- **TASK OBJECTIVE**
Which lines below mention "agent"? Pick each one out.

-- DATA PROVIDED follows --

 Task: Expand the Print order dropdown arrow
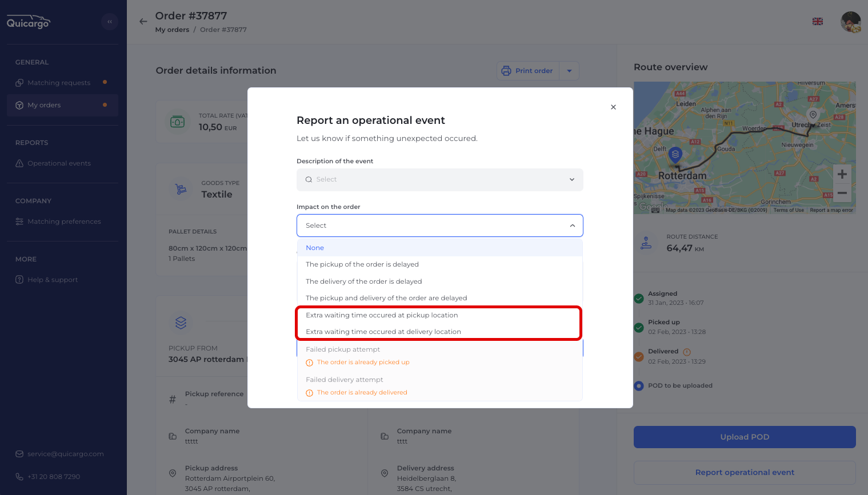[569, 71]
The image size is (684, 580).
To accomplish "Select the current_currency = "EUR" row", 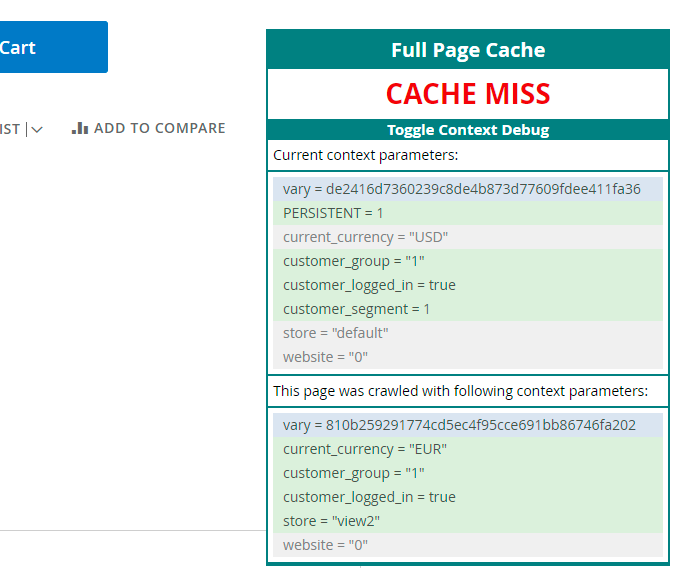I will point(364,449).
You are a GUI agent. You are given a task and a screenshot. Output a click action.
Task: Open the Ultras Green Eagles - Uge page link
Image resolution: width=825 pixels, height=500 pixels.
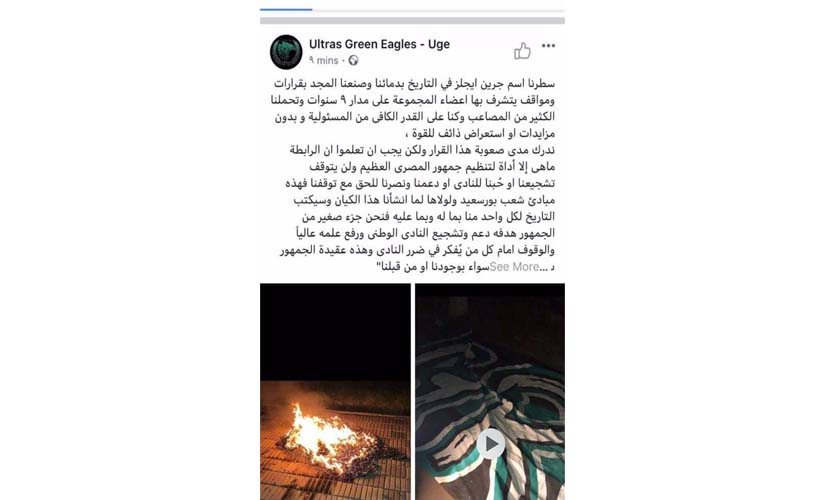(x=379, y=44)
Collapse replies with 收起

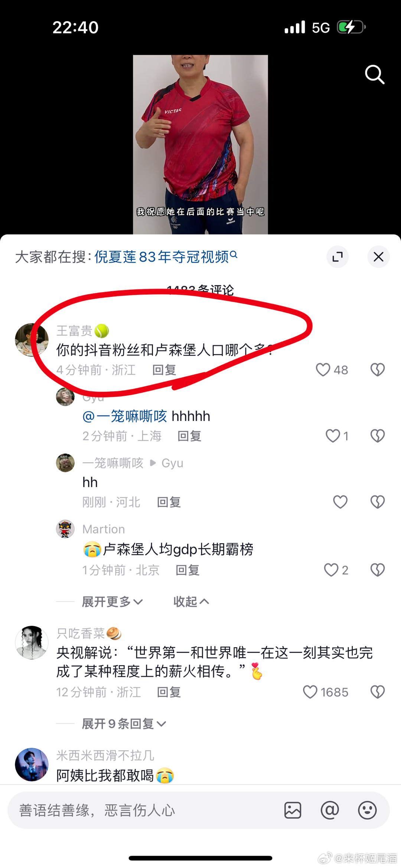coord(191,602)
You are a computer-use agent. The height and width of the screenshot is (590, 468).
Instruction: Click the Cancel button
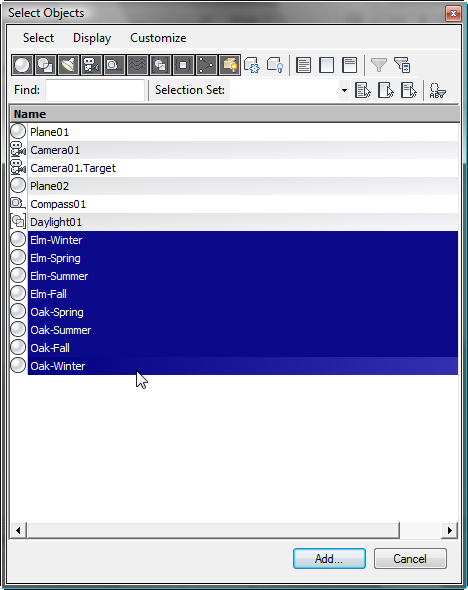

-- DATA PROVIDED concluded --

- **TASK RESPONSE**
You are a GUI agent. You are given a task and a screenshot. Output a click action.
You are a computer-use agent. The height and width of the screenshot is (590, 468).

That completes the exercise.